For more than 20 years, the Access Campaign has worked to change government policies and  pharmaceutical industry practices to ensure that effective drugs, tests, and vaccines are available, affordable, and suitable for the people who need them most. In the time of COVID-19, the whole world is experiencing the consequences of a vaccine and medicines development system that places profits before people. The time for systemic reforms has never been more vital.  

Join Doctors Without Borders/Médecins Sans Frontières (MSF) for this critical final discussion in our fall Let's Talk webinar series on November 12. We’ll be in conversation with Dana Gill, U.S. policy advisor on access to medicines for MSF-USA and the Access Campaign, and Manuel Martin, medical innovation & access policy advisor for the Access Campaign based in Geneva. Together with our host, MSF-USA executive director Avril Benoît, this expert panel will answer your questions about a COVID-19 vaccine and the road to ensuring access to essential medicines to all in need. 

*Your registration gives you access to all events in this free discussion series. After you register, you'll receive an email confirmation with the Zoom link to attend online and email reminders before each event (the link to join us online will be the same for all events). You'll also have the option to dial in by phone.

 

Featuring:

Dana Gill serves as the U.S. policy advisor on access to medicines for MSF-USA and the Access Campaign. She brings nearly two decades of health and human services policy experience at the local, state, and national levels to this role, and focuses on policy analysis, proposals, and advocacy strategies to push for equitable access to medical tools for the people MSF cares for. Dana earned her B.A. in Political Science and Master of Public Administration degrees from Wayne State University in Detroit, Michigan.

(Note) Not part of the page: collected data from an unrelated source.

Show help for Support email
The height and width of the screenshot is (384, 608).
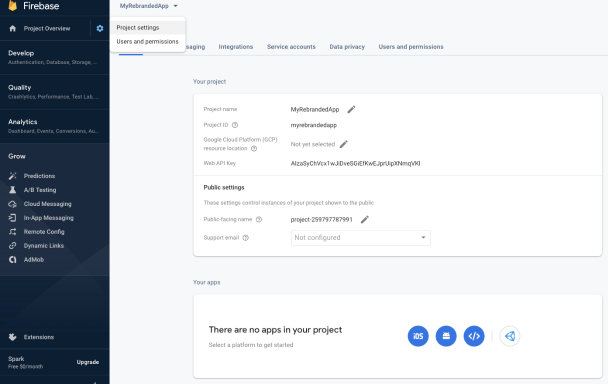tap(245, 238)
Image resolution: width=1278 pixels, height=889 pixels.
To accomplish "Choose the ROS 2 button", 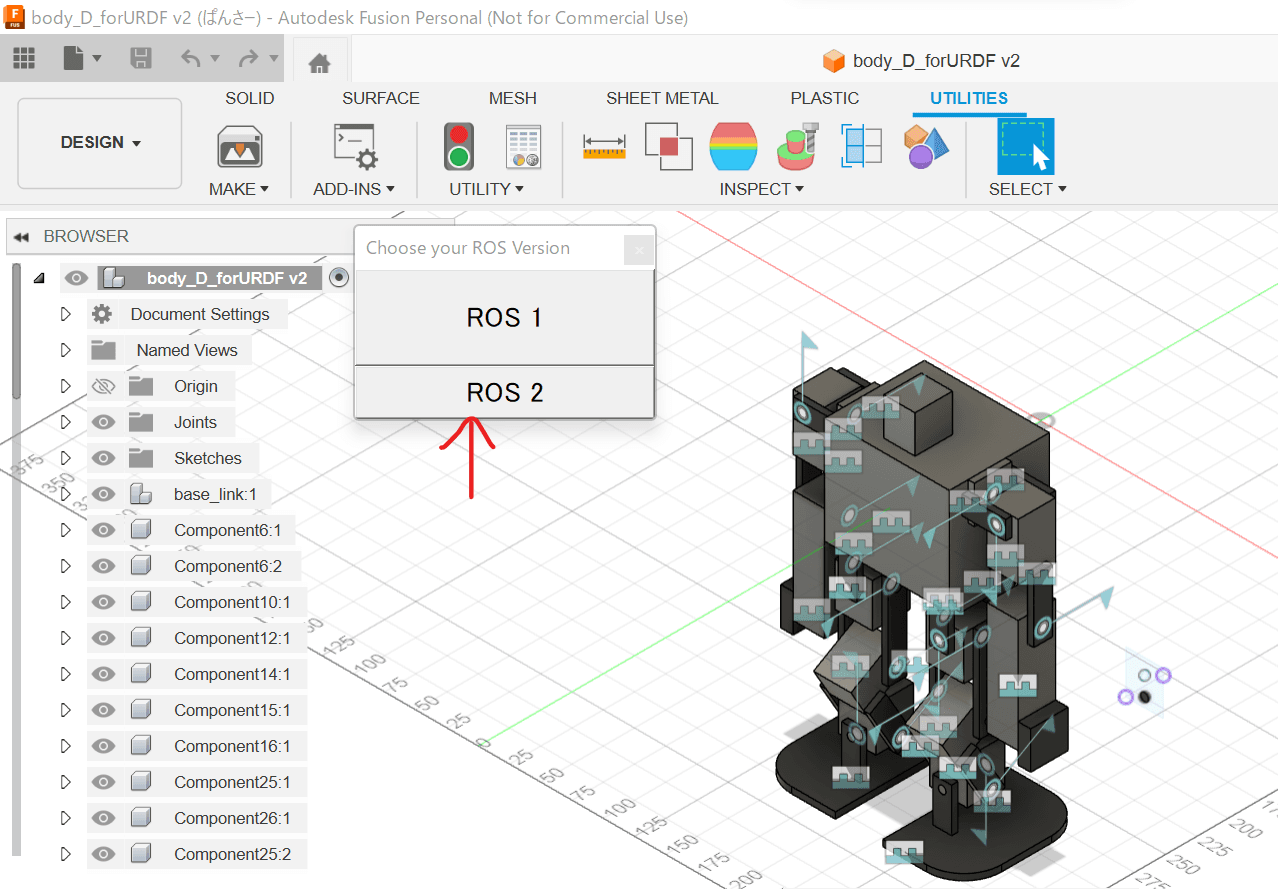I will click(x=504, y=393).
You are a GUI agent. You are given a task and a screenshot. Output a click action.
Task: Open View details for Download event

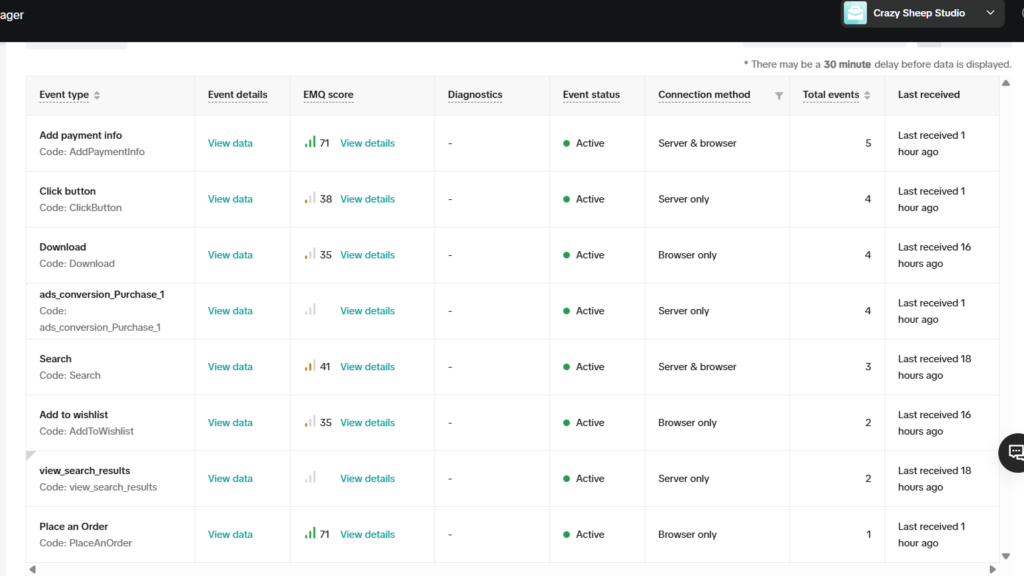click(367, 255)
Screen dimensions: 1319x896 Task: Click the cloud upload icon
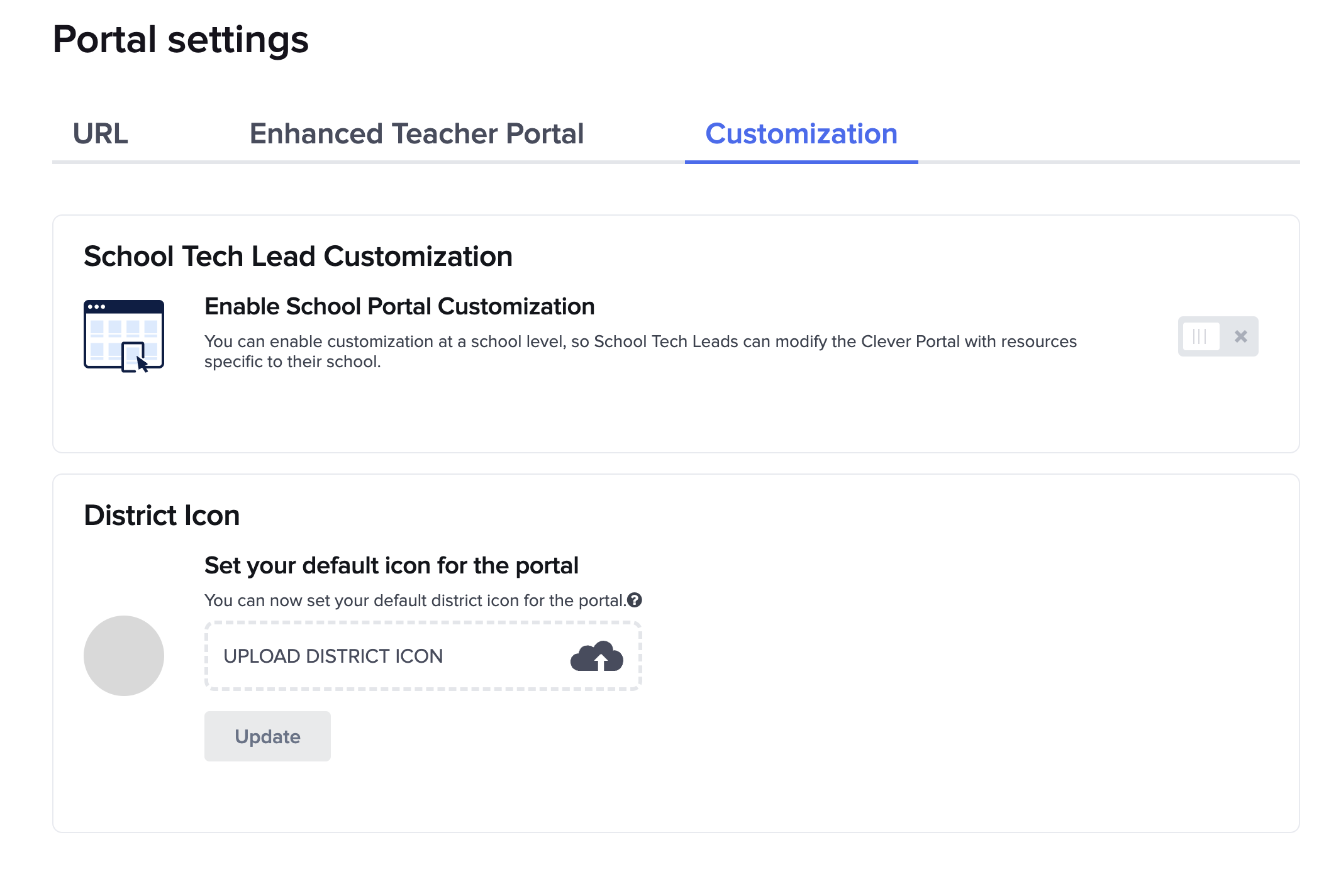pyautogui.click(x=596, y=656)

Dr. Manuel Martin is a medical doctor currently working as the medical innovation & access policy advisor for the MSF Access Campaign. Prior to the COVID-19 pandemic, he was closely following policy developments at Coalition for Epidemic Preparedness Innovations (CEPI) and since the start of the pandemic has focused on access, research, and development issues surrounding future COVID-19 vaccines.

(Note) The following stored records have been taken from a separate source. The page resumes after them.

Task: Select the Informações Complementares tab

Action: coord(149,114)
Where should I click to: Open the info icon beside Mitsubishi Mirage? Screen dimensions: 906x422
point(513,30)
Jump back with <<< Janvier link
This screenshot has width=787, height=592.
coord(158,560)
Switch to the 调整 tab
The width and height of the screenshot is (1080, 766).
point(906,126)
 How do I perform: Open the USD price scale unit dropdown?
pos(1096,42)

Avril Benoît, MSF-USA executive director, has worked with the international medical humanitarian organization since 2006 in various operational management and executive leadership roles, most recently as the director of communications and development at MSF’s operational center in Geneva from November 2015 until June 2019. Throughout her career with MSF, Avril has contributed to major movement-wide initiatives, including the global mobilization to end attacks on hospitals and health workers. She has worked as a country director and project coordinator for MSF, leading operations to provide aid to refugees, asylum seekers, and migrants in Mauritania, South Sudan, and South Africa. Avril’s strategic analysis and communications assignments have taken her to countries including Democratic Republic of Congo, Eswatini, Haiti, Iraq, Lebanon, Mexico, Mozambique, Nigeria, Sudan, and Syria. From 2006 to 2012, Avril served as director of communications with MSF-Canada.